En 1730, le Roi est informé que l'imprimerie et, la librairie en Bretagne sont « dans un grand désordre ; dans quelques endroits le nombre des imprimeurs excède celui qui est fixé par l'arrêté de 1704 ; la plupart exercent sans y être autorisés, malgré la disposition des règlements ». L'intendant prescrit une enquête sérieuse, et voici les renseignements que fournirent les subdélégués de notre région : « A Quimper, il n'y a qu'un seul imprimeur qui est nommé Jean Périer (Note : Jean Périer, sr. du Camoin, s'établit à Quimper en 1694, en qualité d'imprimeur. Son fils, Simon-Marie, échevin de la communauté, lui succéda ; il laissa deux filles, dont l'une épousa Romain-Nicolas Malassis, et l'autre, Marin Blot, nommé « seul imprimeur à Quimper » par arrêt du Conseil du 11 août 1771. Marin Blot mourut en 1777 et sa veuve épousa Yves-Jean-Louis Derrien, libraire à Brest), lequel après avoir été obligé d'essuyer plusieurs procédures à lui intentées de la part du, sieur le Blanc fils qui prétendait seul faire l'imprimerie, obtint un arrêt en sa faveur en date du 24 février 1716. A Landerneau, nous n'avons libraire ni imprimeur ; mais simplement un seul méchant relieur qui n'est assurément pas dans aucun cas de commerce ».

Entrées de la collection:
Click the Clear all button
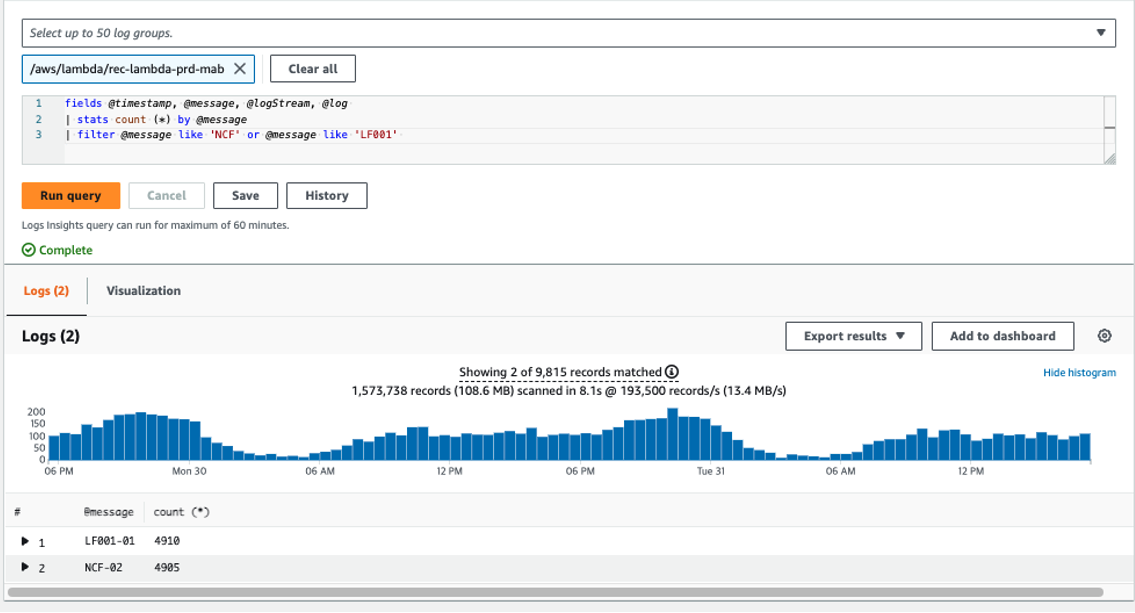The width and height of the screenshot is (1135, 613). pyautogui.click(x=313, y=69)
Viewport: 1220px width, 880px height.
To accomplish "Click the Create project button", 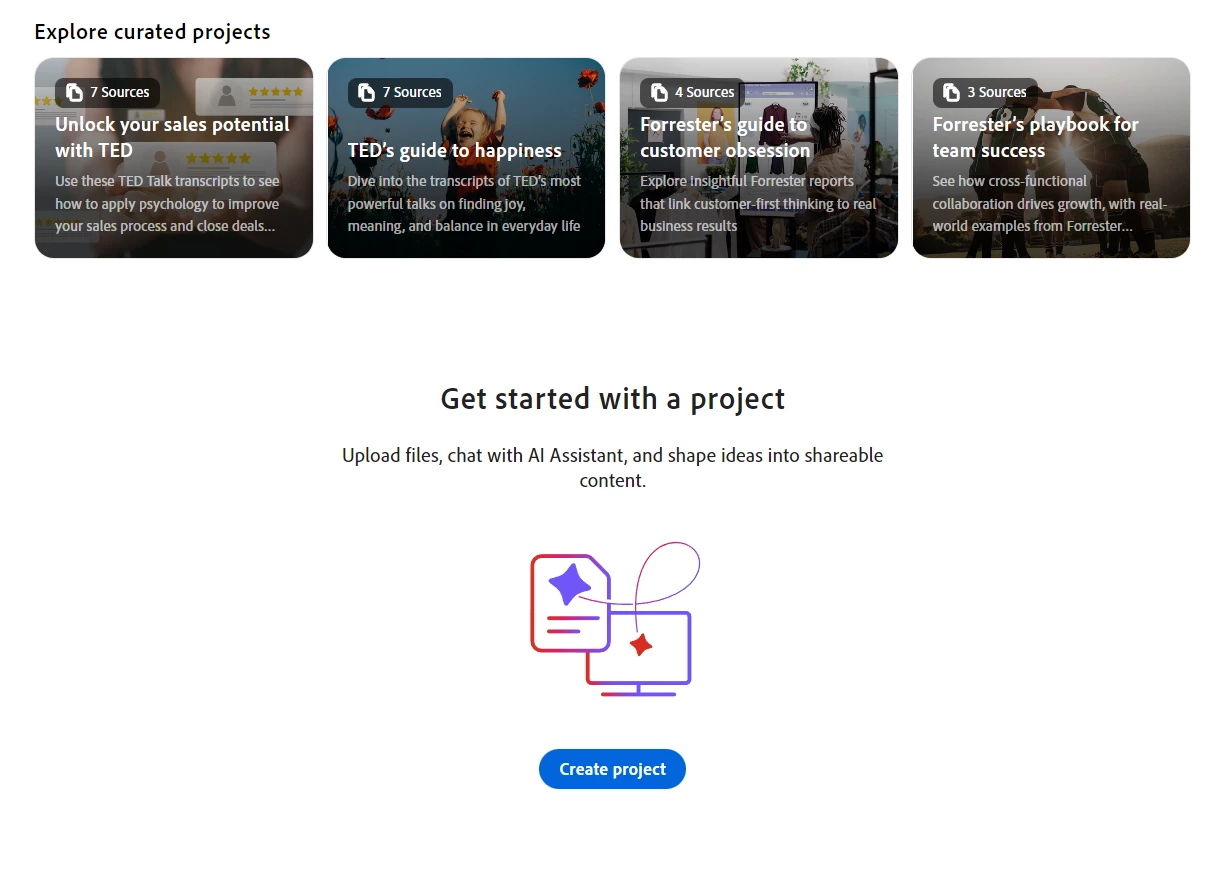I will coord(612,769).
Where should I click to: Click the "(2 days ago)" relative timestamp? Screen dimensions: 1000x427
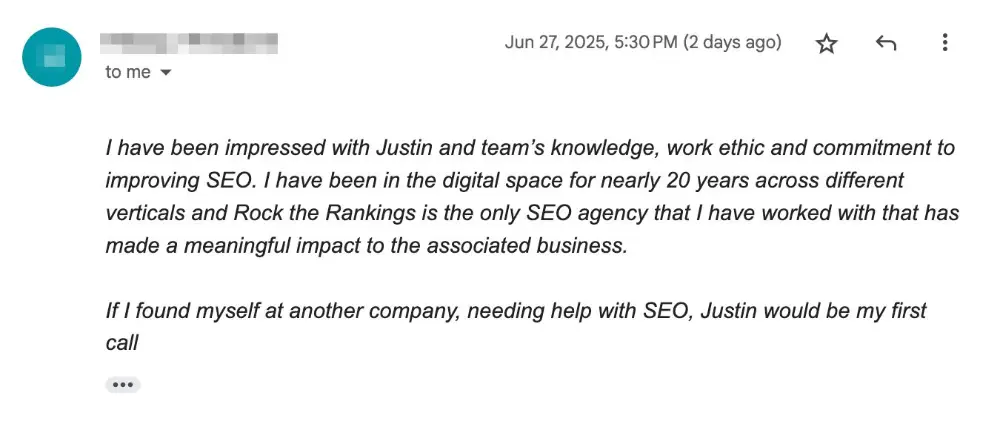pos(732,43)
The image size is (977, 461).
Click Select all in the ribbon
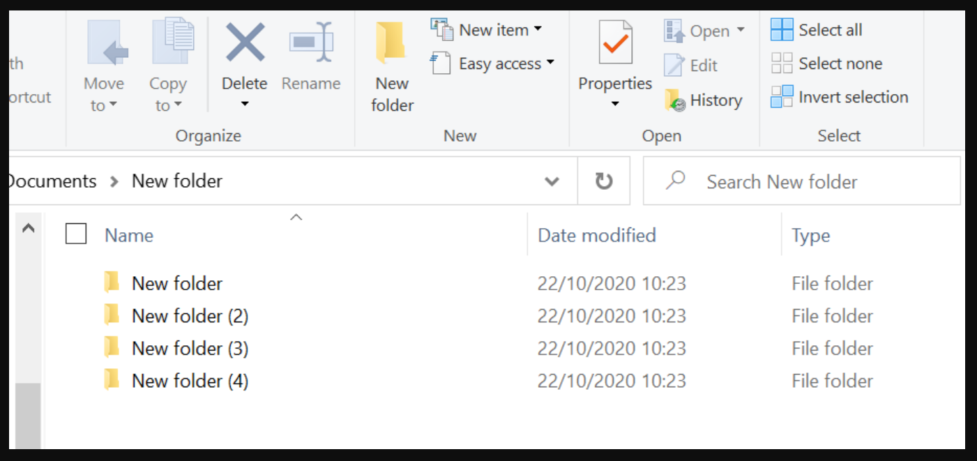[816, 29]
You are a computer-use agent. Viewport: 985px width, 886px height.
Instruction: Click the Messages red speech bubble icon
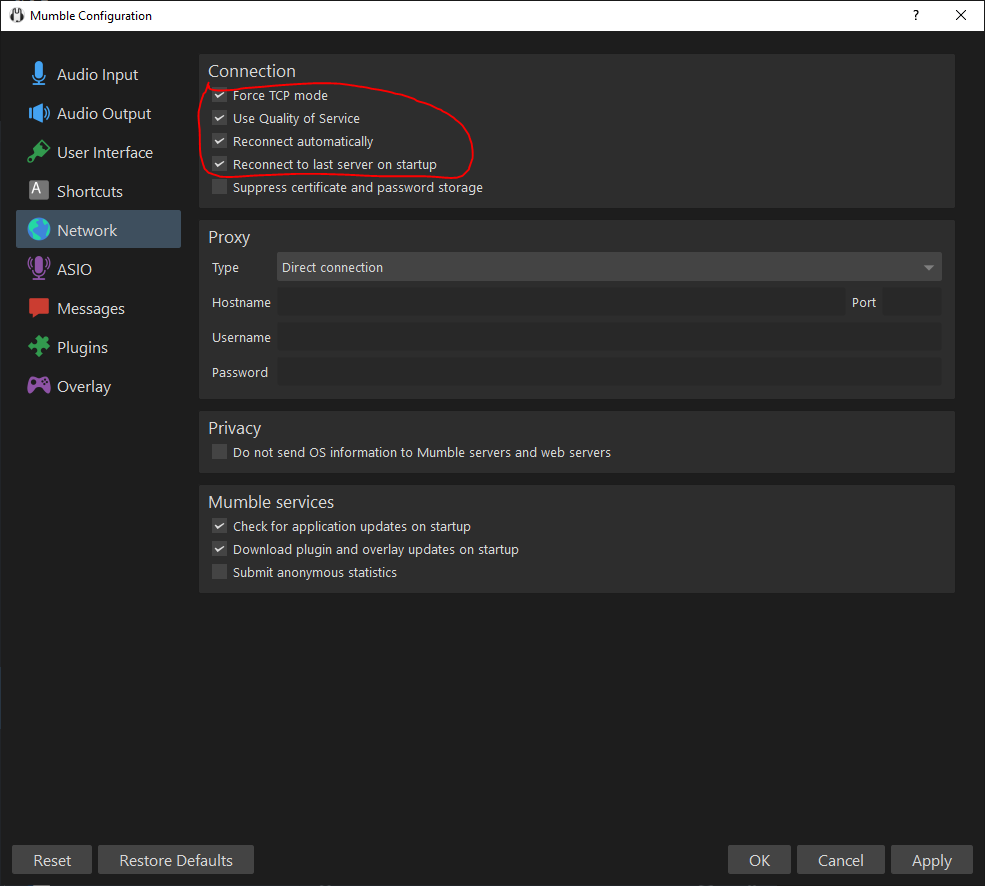[x=39, y=308]
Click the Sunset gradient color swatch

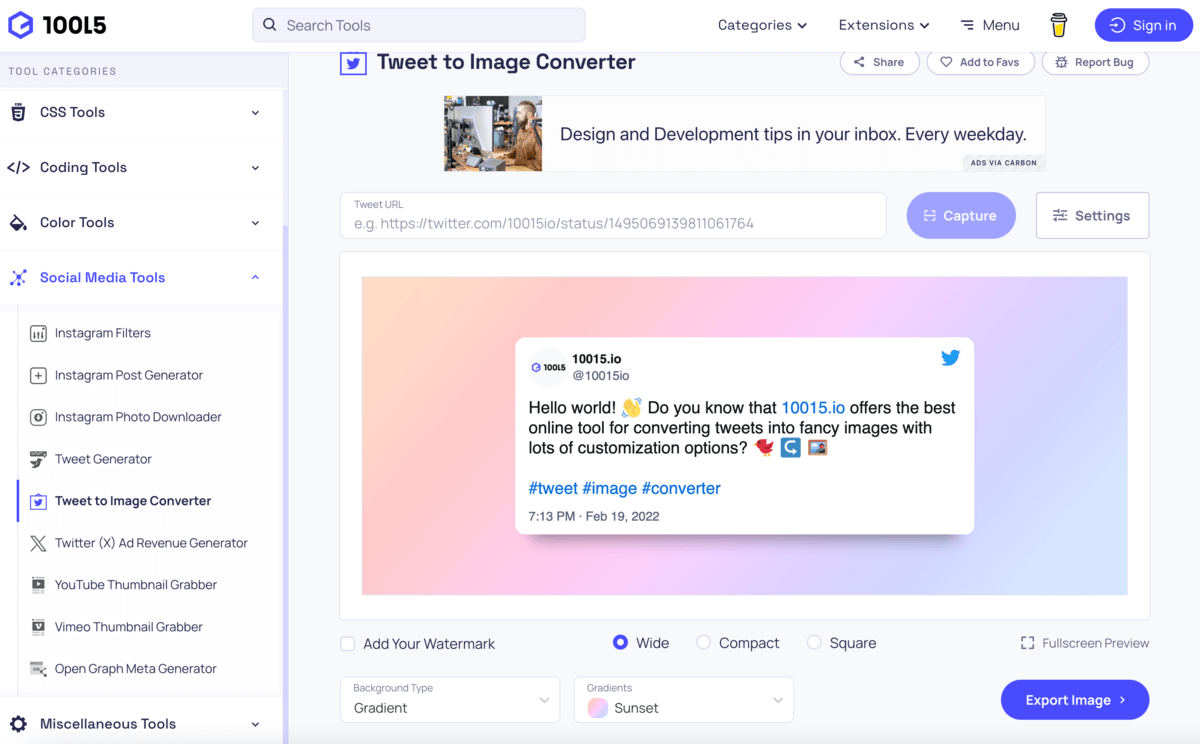coord(598,708)
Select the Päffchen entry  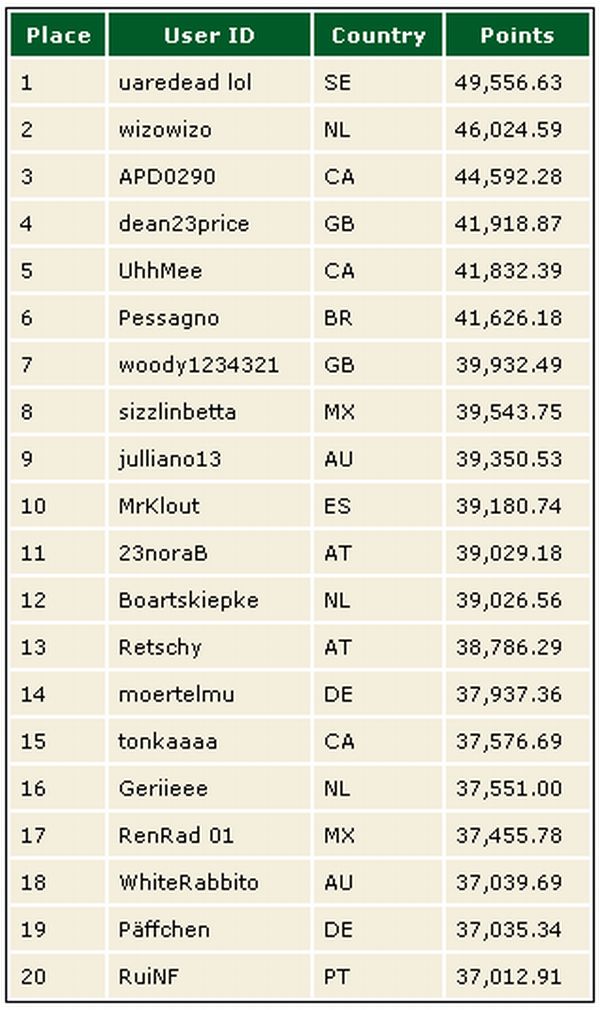click(x=164, y=929)
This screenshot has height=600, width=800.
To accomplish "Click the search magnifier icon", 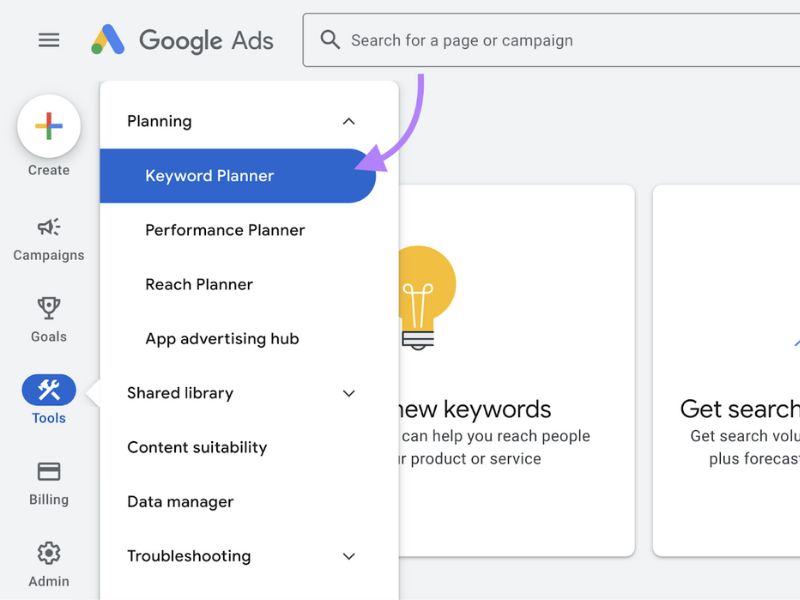I will tap(330, 39).
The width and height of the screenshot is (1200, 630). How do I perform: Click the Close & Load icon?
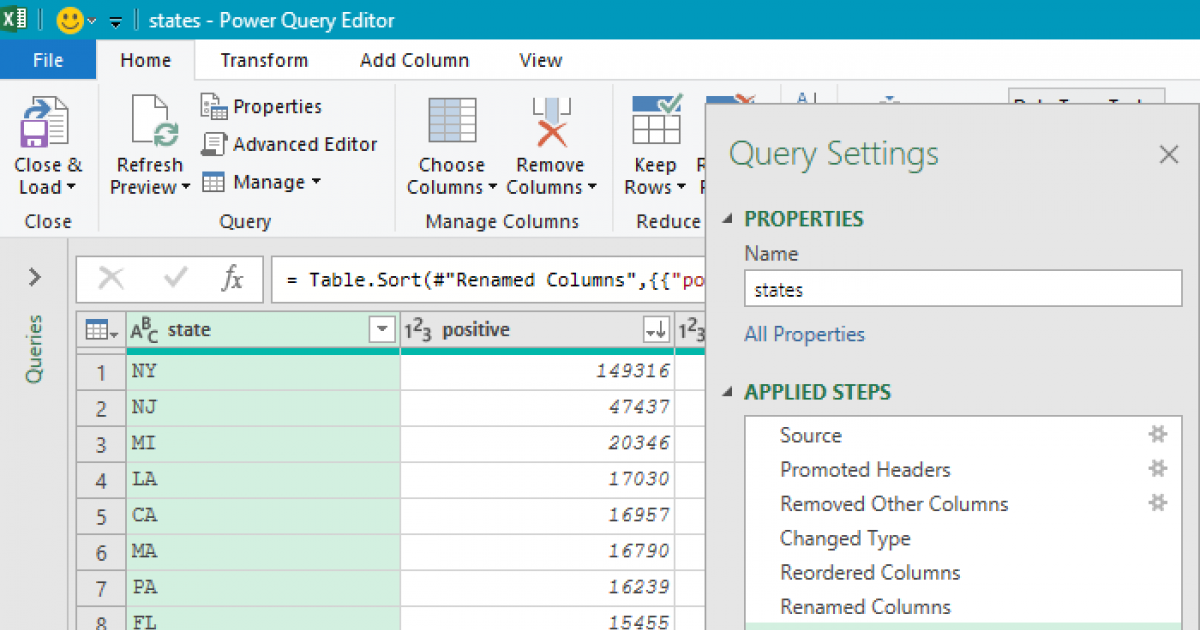point(47,121)
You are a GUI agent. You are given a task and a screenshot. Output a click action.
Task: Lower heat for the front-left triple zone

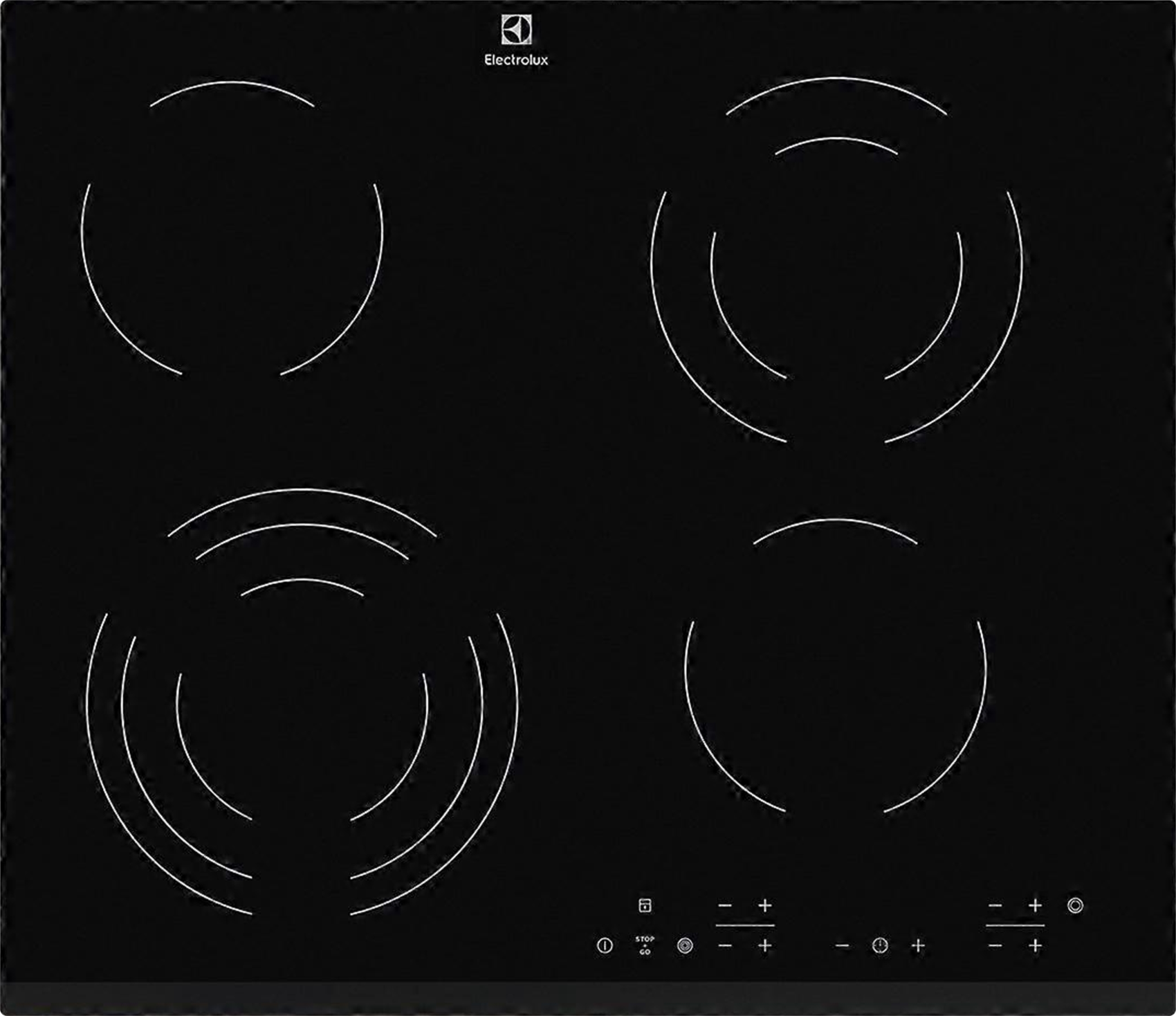point(725,945)
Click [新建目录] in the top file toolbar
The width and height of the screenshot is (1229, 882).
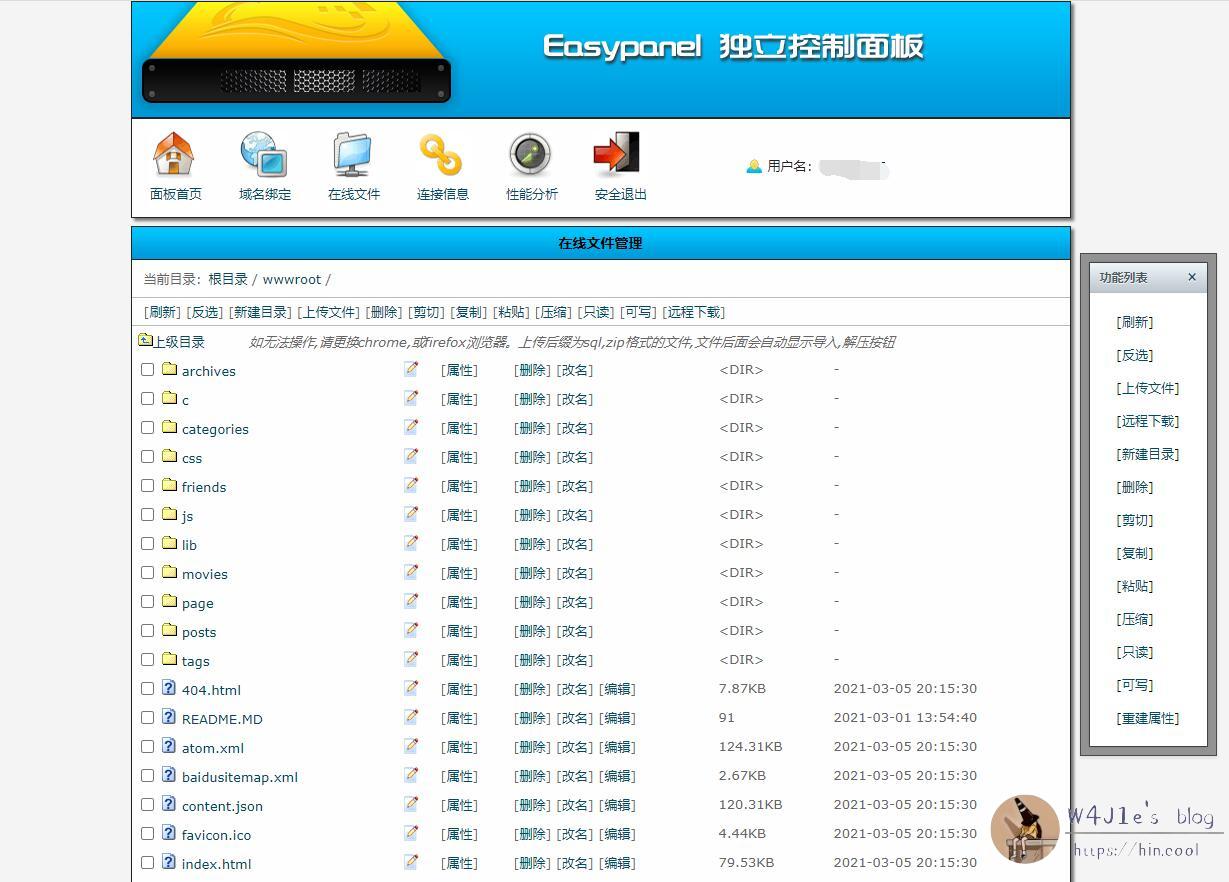coord(260,312)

= Consigne =
Veuillez imprimer l'intégralité de l'extrait sur l'imprimerie en Bretagne, à l'identique.

= Corrigé =
En 1730, le Roi est informé que l'imprimerie et, la librairie en Bretagne sont « dans un grand désordre ; dans quelques endroits le nombre des imprimeurs excède celui qui est fixé par l'arrêté de 1704 ; la plupart exercent sans y être autorisés, malgré la disposition des règlements ». L'intendant prescrit une enquête sérieuse, et voici les renseignements que fournirent les subdélégués de notre région : « A Quimper, il n'y a qu'un seul imprimeur qui est nommé Jean Périer (Note : Jean Périer, sr. du Camoin, s'établit à Quimper en 1694, en qualité d'imprimeur. Son fils, Simon-Marie, échevin de la communauté, lui succéda ; il laissa deux filles, dont l'une épousa Romain-Nicolas Malassis, et l'autre, Marin Blot, nommé « seul imprimeur à Quimper » par arrêt du Conseil du 11 août 1771. Marin Blot mourut en 1777 et sa veuve épousa Yves-Jean-Louis Derrien, libraire à Brest), lequel après avoir été obligé d'essuyer plusieurs procédures à lui intentées de la part du, sieur le Blanc fils qui prétendait seul faire l'imprimerie, obtint un arrêt en sa faveur en date du 24 février 1716. A Landerneau, nous n'avons libraire ni imprimeur ; mais simplement un seul méchant relieur qui n'est assurément pas dans aucun cas de commerce ».